CHECK YOUR UNDERSTANDING
1: In the Amazing Spider-Man #13 review below, list every distinct person named in the credit lines at the top, each once, in the form the credits give.
2: Check each statement against the Amazing Spider-Man #13 review below. Answer yes or no for each, and quote the deciding words.
(a) The issue's cover price is $3.99.
(b) Roderick Kingsley is knocked out during the fight.
(c) Norman sees the attack through a computer connection to Pete's suit.
3: Write the next part of the Amazing Spider-Man #13 review below, picking up right after its last sentence.

SELECTED EXCERPT
----------

Written by: Zeb Wells
Art by: John Romita Jr., Scott Hanna
Color by: Marcio Menyz
Letters by: VC’s Joe Caramagna
Cover art by: John Romita Jr., Scott Hanna, Marcio Menyz
Cover price: $3.99
Release date: November 9, 2022
Amazing Spider-Man #13 give Spidey double trouble when Roderick Kingsley/Hobgoblin and Ned Leeds/Hobgoblin team up to bring Spidey down. But who is in control of whom?
Is It Good?
Amazing Spider-Man #13 is fine.
Speculator alert: This issue marks the debut of Norman Osborn as the Golden Goblin.
Wells’s story picks up mid-cliffhanger when Pete gets pasted by a pack of Hobgoblin pugilists. Norman sees the attack from his computer connection to Pete’s suit, and he swoops in to save the day in his shiny new duds. Ned gets knocked out, but Roderick gets away. Later, Roderick steals the Winkler device and returns it to the villain controlling him, the Queen Goblin. GASP.
The sequence of the events works well enough, the action from the art team is exciting, and Wells builds in enough intrigue with well-placed questions, such as…
Who sent the laptop to Norman while he was in the hospital? What does Queen Goblin want? What will happen to Ned now that the proof of his brainwashing is gone?

----------

(Rows excerpted from a collection)

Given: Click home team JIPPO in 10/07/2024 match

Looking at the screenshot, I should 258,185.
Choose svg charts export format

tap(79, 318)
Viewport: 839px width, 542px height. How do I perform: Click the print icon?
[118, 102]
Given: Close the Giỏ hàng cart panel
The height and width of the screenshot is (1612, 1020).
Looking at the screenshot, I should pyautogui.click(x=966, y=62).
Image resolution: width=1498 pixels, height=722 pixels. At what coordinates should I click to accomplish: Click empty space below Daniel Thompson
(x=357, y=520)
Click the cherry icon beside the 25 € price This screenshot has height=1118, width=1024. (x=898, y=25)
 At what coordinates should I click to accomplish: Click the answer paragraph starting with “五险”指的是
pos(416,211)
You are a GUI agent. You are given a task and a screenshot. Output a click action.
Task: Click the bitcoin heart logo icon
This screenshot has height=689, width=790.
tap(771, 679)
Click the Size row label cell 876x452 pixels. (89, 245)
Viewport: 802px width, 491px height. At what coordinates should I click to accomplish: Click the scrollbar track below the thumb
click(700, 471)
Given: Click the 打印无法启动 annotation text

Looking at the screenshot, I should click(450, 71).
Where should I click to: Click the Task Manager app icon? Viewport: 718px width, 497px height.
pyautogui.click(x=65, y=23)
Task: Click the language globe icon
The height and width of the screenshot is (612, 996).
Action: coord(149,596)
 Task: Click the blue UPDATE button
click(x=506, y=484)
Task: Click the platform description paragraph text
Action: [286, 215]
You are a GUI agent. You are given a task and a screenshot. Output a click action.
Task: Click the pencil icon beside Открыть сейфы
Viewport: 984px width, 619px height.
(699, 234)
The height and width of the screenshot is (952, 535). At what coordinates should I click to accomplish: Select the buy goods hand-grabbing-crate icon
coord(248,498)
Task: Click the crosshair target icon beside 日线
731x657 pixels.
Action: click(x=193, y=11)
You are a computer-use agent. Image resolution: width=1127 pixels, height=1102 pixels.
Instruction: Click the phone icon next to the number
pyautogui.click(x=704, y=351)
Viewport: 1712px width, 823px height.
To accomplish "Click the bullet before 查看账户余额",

----------

ANSWERS IN ORDER
1:
- Zeb Wells
- John Romita Jr.
- Scott Hanna
- Marcio Menyz
- VC’s Joe Caramagna

2:
(a) Yes: "Cover price: $3.99"
(b) No: "Ned gets knocked out, but Roderick gets away."
(c) Yes: "Norman sees the attack from his computer connection to Pete’s suit"

3:
In terms of excitement and entertainment factor, this issue, like the previous few, feels generic. The Hobgoblins are introduced and dealt with quickly; their presence has title weight beyond the villain fight of the month. Neds returning to the Hobgoblin mantle should be a big deal, but it’s not given enough time for the drama to take root before Wells moves on to the next thing.
In case you’re wondering, none of the big events referenced in issue #1 are addressed.
About The Reviewer: Gabriel Hernandez is the Publisher & EIC of ComicalOpinions.com, a comics review site dedicated to indie, small, and mid-sized publishers.
Amazing Spider-Man #13 is a quick, serviceable, standard Spider-Man battle that deals with the present threat and plants seeds for a more significant challenge on the horizon. This issue is better than forgettable, but it feels like Wells is simply going through the motions.